Requisitos do exercício:
1) Transcreva a parte do trecho selecionado que começa em "Como ditador catapultou" e segue até "Escolas de Samba.".
2) De acordo com o trecho selecionado, por que a Praça Onze era "o palco ideal" para as Escolas de Samba? Explique em uma a três frases.

Trecho selecionado:
|---|

Getúlio, a Portela e o nascimento da Identidade Nacional

Fernando Saol
Instandarte
Published in
7 min readMay 20, 2019

Como ditador catapultou o samba para o Brasil inteiro, por meio de uma estratégia nacionalista

Desde seu surgimento, as Escolas de Samba do Rio de Janeiro já prendiam a atenção da população carioca. Por reunir o que a festa oferecia de melhor, logo se tornaram importantes instituições culturais. No começo, por representarem comunidades carentes, tinham a desconfiança das elites da cidade, mas logo foram descobertas por elas também. A Praça Onze, local tradicional de apresentação dessas agremiações, era o palco ideal, justamente pelo o que simbolizava. Chamada de Pequena África, era onde o Samba encontrava seu ponto de partida. Mikhail Bakhtin, em sua obra A cultura popular na Idade Média e no Renascimento, ilustra muito bem o papel da praça pública. Papel esse, que foi muito bem aproveitado pelas Escolas de Samba.

|---|

Dados fornecidos:

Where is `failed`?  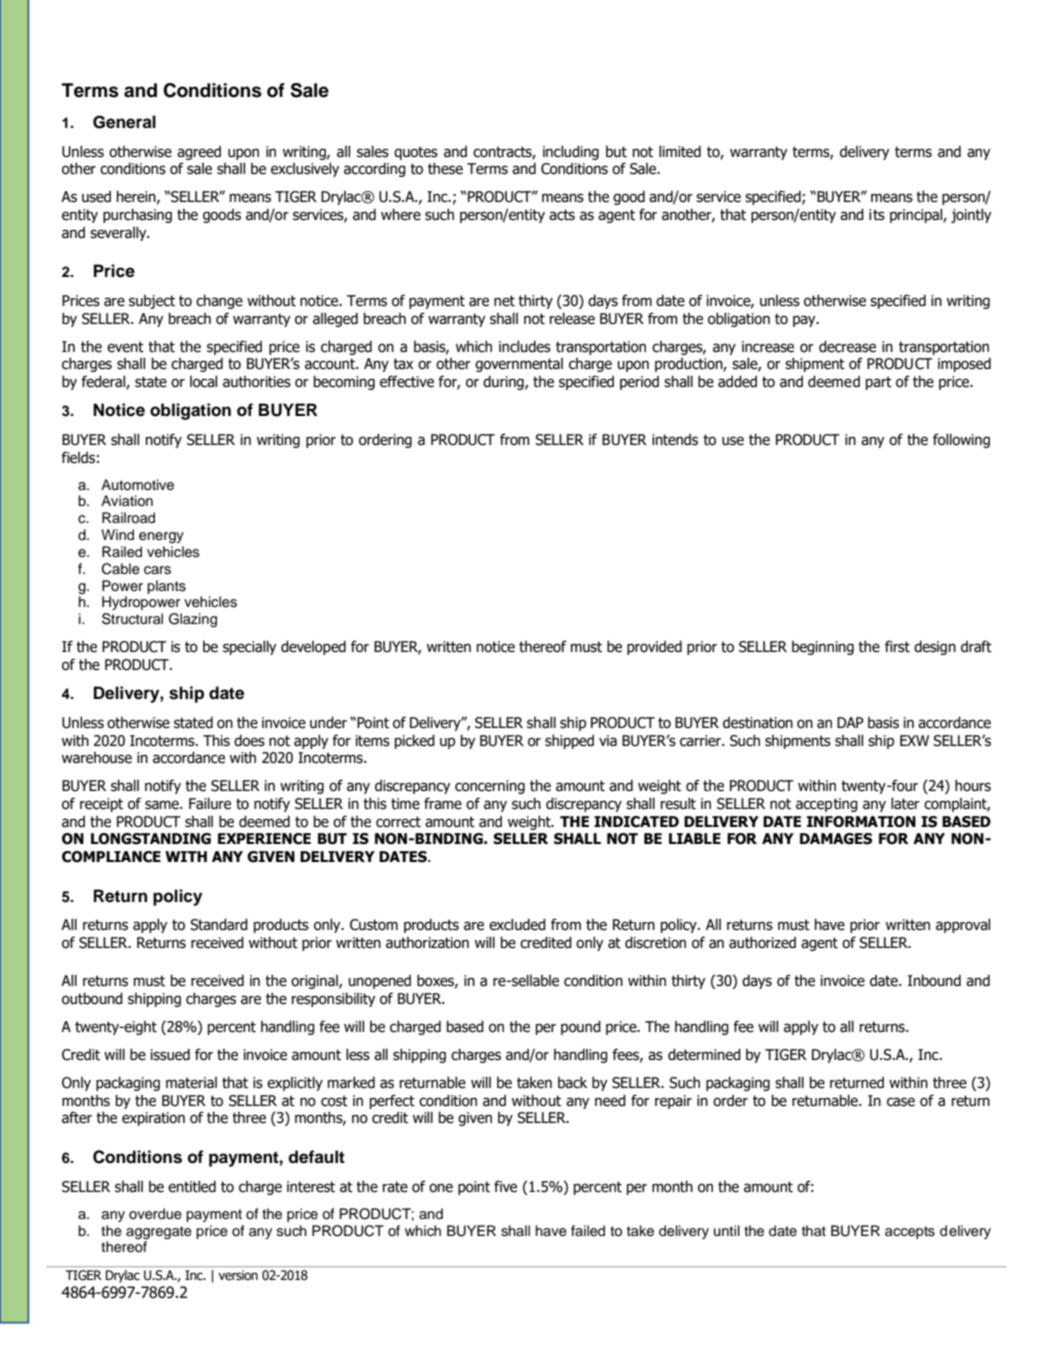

|---|

Resultados:
1)
Como ditador catapultou o samba para o Brasil inteiro, por meio de uma estratégia nacionalista

Desde seu surgimento, as Escolas de Samba do Rio de Janeiro já prendiam a atenção da população carioca. Por reunir o que a festa oferecia de melhor, logo se tornaram importantes instituições culturais. No começo, por representarem comunidades carentes, tinham a desconfiança das elites da cidade, mas logo foram descobertas por elas também. A Praça Onze, local tradicional de apresentação dessas agremiações, era o palco ideal, justamente pelo o que simbolizava. Chamada de Pequena África, era onde o Samba encontrava seu ponto de partida. Mikhail Bakhtin, em sua obra A cultura popular na Idade Média e no Renascimento, ilustra muito bem o papel da praça pública. Papel esse, que foi muito bem aproveitado pelas Escolas de Samba.

2) A Praça Onze era o palco ideal pelo que simbolizava. Conhecida como Pequena África, era ali que o samba encontrava seu ponto de partida.